Watching through all the Arrowverse shows in chronological order (not quite airdate order, there's slight reordering all throughout to link all the crossovers up right) is a task that starts off reasonable, and then slowly reveals itself to be insane. It's doubly awful if you try doing it in Australia without a VPN, where all the shows are on different streaming services, except for Supergirl which is on none of them.
Still makes it weirdly satisfying to watch and see all the more minor crossover details turn up between shows that indicate you actually are seeing all this unfold in the right order. It also makes Arrow metatextually hilarious, because you can see the exact moment in season 2 where they decide what they want to do with The Flash and how they need to make Arrow a little more fantastical to have the two fit into the same world... and then realize when the first season of The Flash starts that they did not do enough because Arrow characters turning up in The Flash feels weird every time.

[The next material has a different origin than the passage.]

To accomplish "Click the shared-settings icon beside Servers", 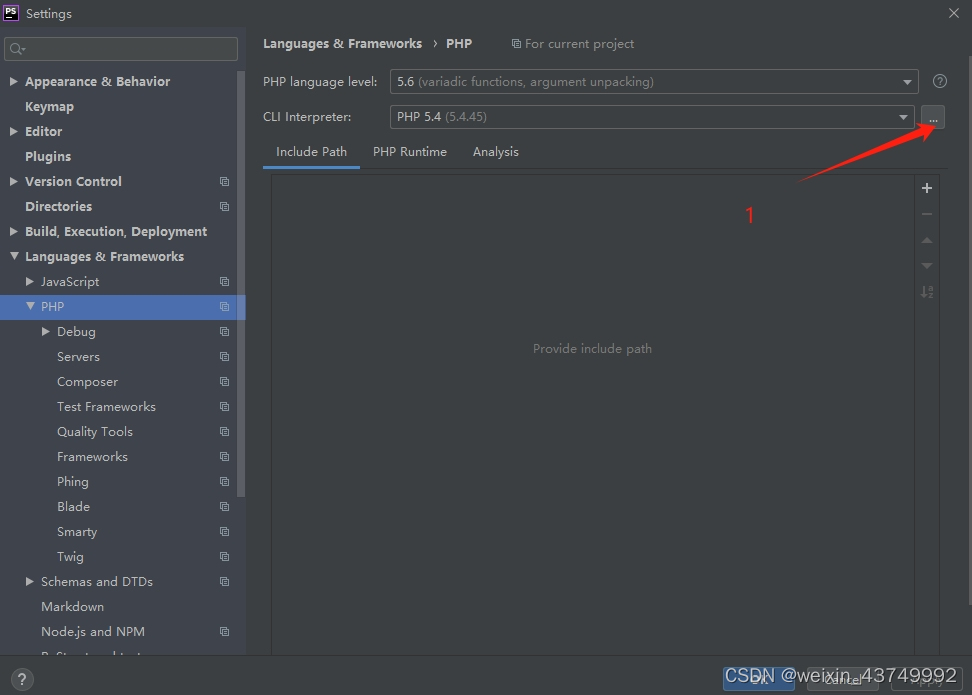I will [x=224, y=356].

Cleretic, October 01, 2018, 05:04:49 am
I got to Supergirl in this journey, and... ooh boy, this one hurts. Going through the other three shows on the way to it makes Supergirl all the more stark, because compared to all those other shows, Supergirl treats its protagonist like shit. There's a few notes that these sorts of serialized superhero shows apparently have to hit sometime, and Supergirl hits them way faster. The 'actually, maybe this superhero is bad' trope doesn't really get going in Arrow until a decent clip into the first season (and he's meant to be the really shady one so it should've come quick), and it doesn't hit The Flash until season 2, but Supergirl gets it in the second episode. The first time the hero fails because their skills aren't enough hit Arrow and The Flash at around the episode 6-ish mark; it happens to Supergirl in the pilot, and basically the whole rest of the episode is spent beating the shit out of her.
It's also kinda funny that it was supposed to be the higher-budget one of the lot in its first season, but looks and feels really cheap in comparison. A big part of that is just that Supergirl doesn't have as visually interesting a powerset (especially since we've had so many Superman movies), so the action scenes aren't as flashy with special effects or choreography, but there's more to it I can't quite put my finger on. The aliens and the black ops military stuff feel very 'early 00s', somehow.
Also also, the show's rogues' gallery just feels kinda sad. Supergirl doesn't really have much dedicated supporting cast or villains like Green Arrow and The Flash could build their shows around (and Arrow cheated by stealing Teen Titans stuff, so that's off the table, too), so especially early on it's working with some really cut-rate names.